# [Übungsaufgabe 1]
Schreibe aus dem Aufgabenmaterial Zeilen unverändert ab: Beginne bei der Zeile, die „You are a computer-use agent.“ enthält, und höre mit dem Ende des Aufgabenmaterials auf, beide Enden eingeschlossen. Lass die Bilder in deiner Antwort weg.

# [Auszug]
▬▬▬▬▬▬
Erbsünde
Akribisch geht der Investigativjournalist den Fragen nach, die in seinen früheren Büchern (zul.: "Seine Heiligkeit", BP/mp 13/8) offengeblieben sind, u.a. anhand von Ermittlungsakten, Gesprächen und sonstigen Informationen, die ihm - auch aus dem
Vatikan - anvertraut worden sind. Es geht um das Verschwinden der Schülerin Emanuela Orlandi, die finanziellen Aktivitäten im Vatikan und die sogenannte Schwulenlobby innerhalb der Kurie. Die Recherchen reichen zurück bis ins Pontifikat Pauls VI. und lesen sich teils wie ein Krimi, teils wie ein "Who-is-who" der Kurie und der vatikanischen Geldinstitute samt ihren Verflechtungen mit der internationalen Finanzwelt bis hin zur organisierten Kriminalität. Der aufreibende Kampf gegen das Dickicht aus Seilschaften und Desinformation hat Nuzzi zufolge nicht nur zum Tod von Johannes Paul I. und zum Rücktritt Benedikts XVI. geführt, sondern lähmt weiterhin die Transparenz- und Reformbemühungen von Seiten des Papstes und Teilen der Kurie. Unabhängig von den Vorgängertiteln lesbar, jedoch erfordert die enorme Menge an Namen, Institutionen und Details, verbunden mit Vor- und Rückblenden, ein hohes Maß an Konzentration und Geduld. Und am Ende "sehen wir betroffen den Vorhang zu und" noch immer viele "Fragen offen" (nach Brecht). In größeren Re-Beständen möglich.
▬▬▬▬▬▬
# [Aufgabenmaterial]
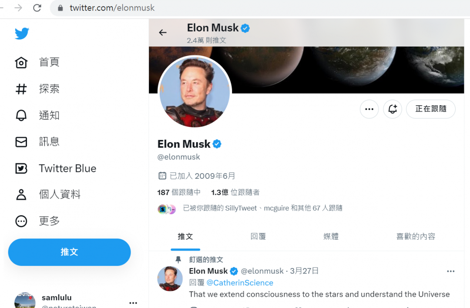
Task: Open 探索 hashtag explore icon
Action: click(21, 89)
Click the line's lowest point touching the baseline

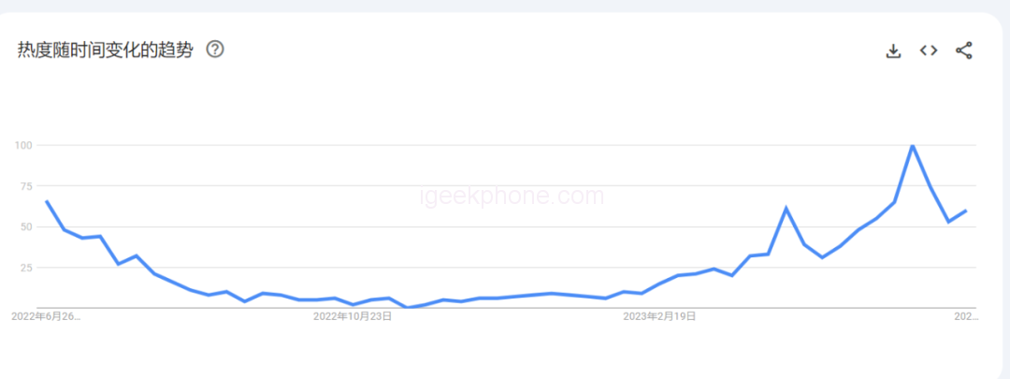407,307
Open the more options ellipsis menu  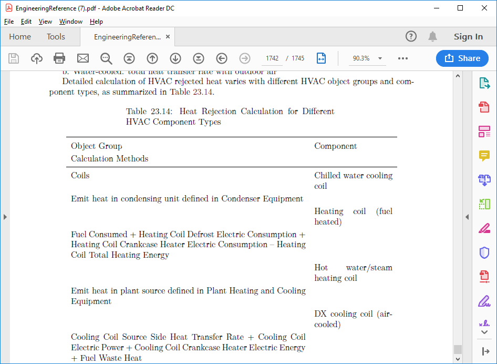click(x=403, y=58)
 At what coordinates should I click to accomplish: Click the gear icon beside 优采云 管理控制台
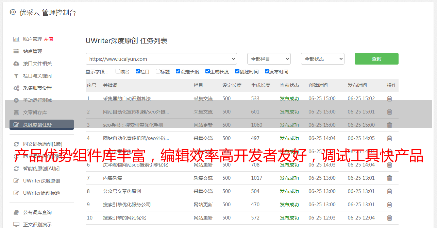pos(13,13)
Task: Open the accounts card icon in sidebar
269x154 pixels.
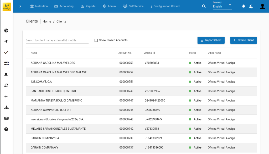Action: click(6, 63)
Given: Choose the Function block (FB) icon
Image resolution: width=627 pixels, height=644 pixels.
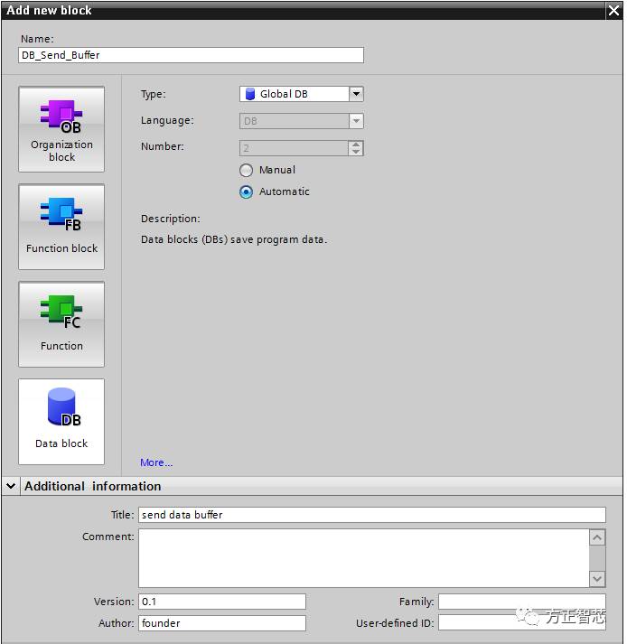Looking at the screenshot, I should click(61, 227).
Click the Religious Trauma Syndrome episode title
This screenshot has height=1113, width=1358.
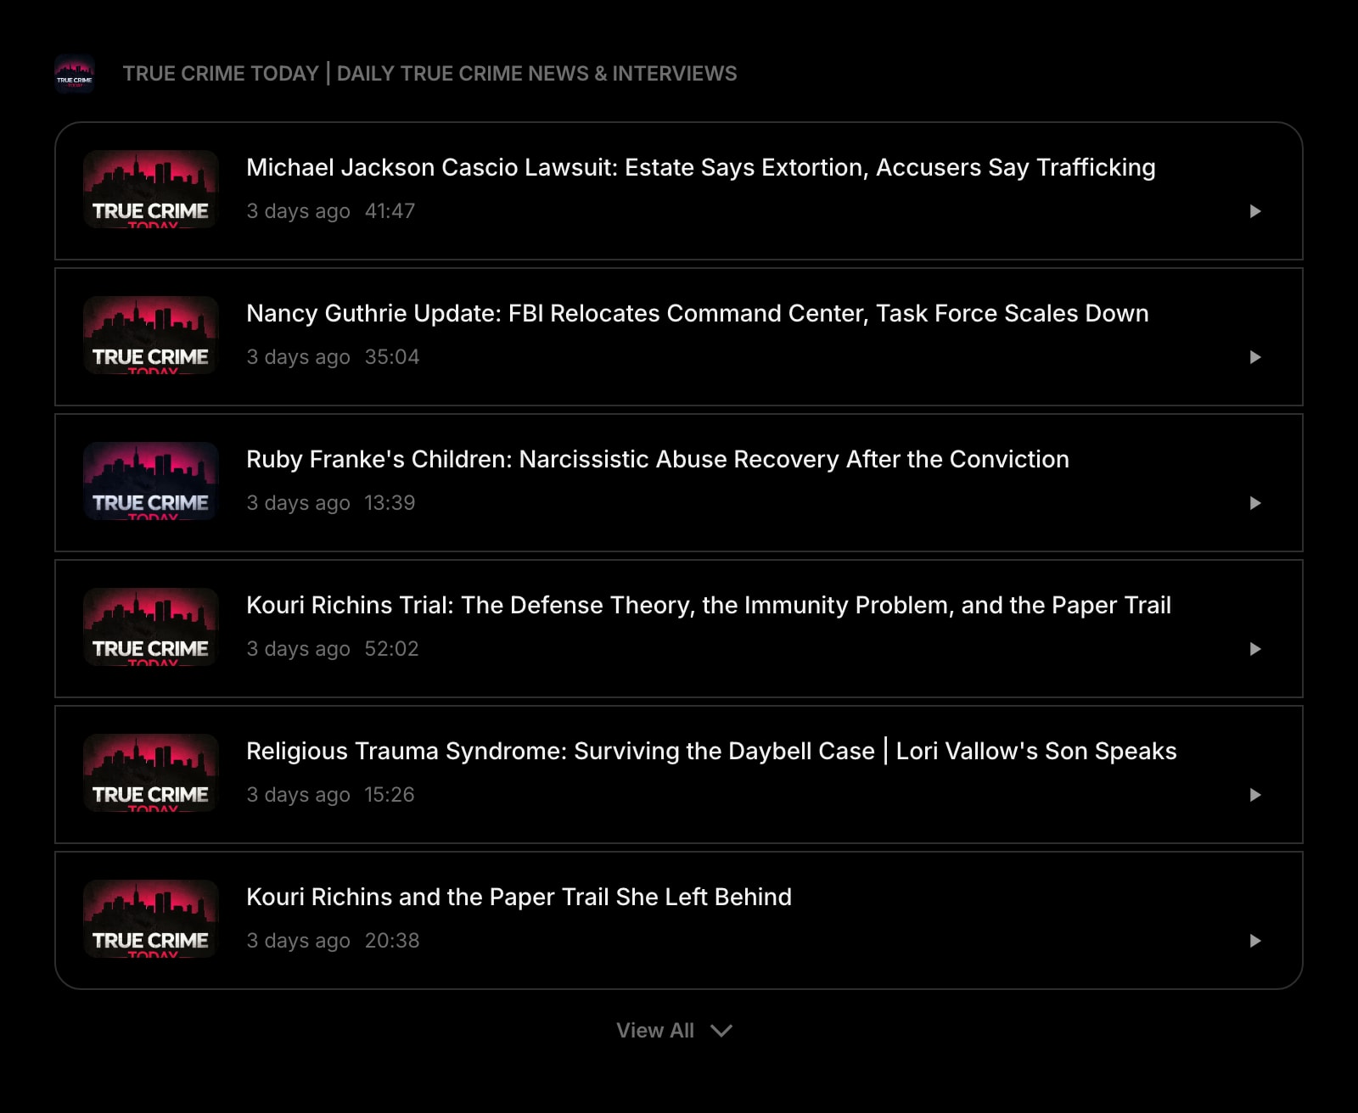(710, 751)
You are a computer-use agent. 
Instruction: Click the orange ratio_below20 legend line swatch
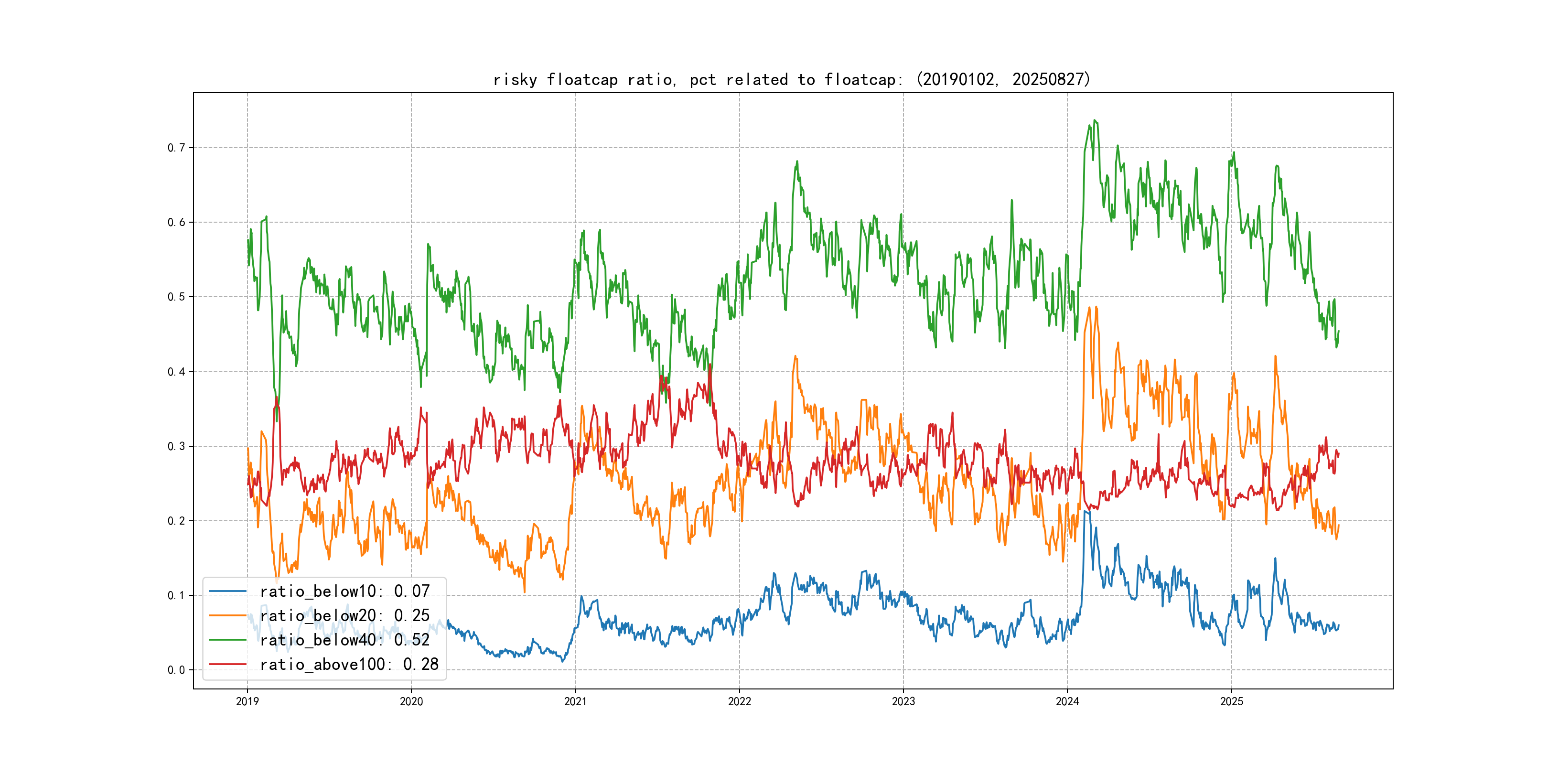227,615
▬▬▬▬▬▬
# [Übungsaufgabe 2]
Fasse den Auszug in zwei Sätzen zusammen.

# [Fertige Antwort 1]
You are a computer-use agent. 
Instruction: Click the orange ratio_below20 legend line swatch
227,615

# [Fertige Antwort 2]
Der Investigativjournalist Nuzzi geht anhand von Ermittlungsakten, Gesprächen und anvertrauten Informationen offenen Fragen nach: dem Verschwinden der Schülerin Emanuela Orlandi, den Finanzaktivitäten im Vatikan und der sogenannten Schwulenlobby in der Kurie. Das Buch ist unabhängig von den Vorgängertiteln lesbar, verlangt wegen der Fülle an Namen, Institutionen und Details aber viel Konzentration und Geduld und lässt am Ende noch immer viele Fragen offen.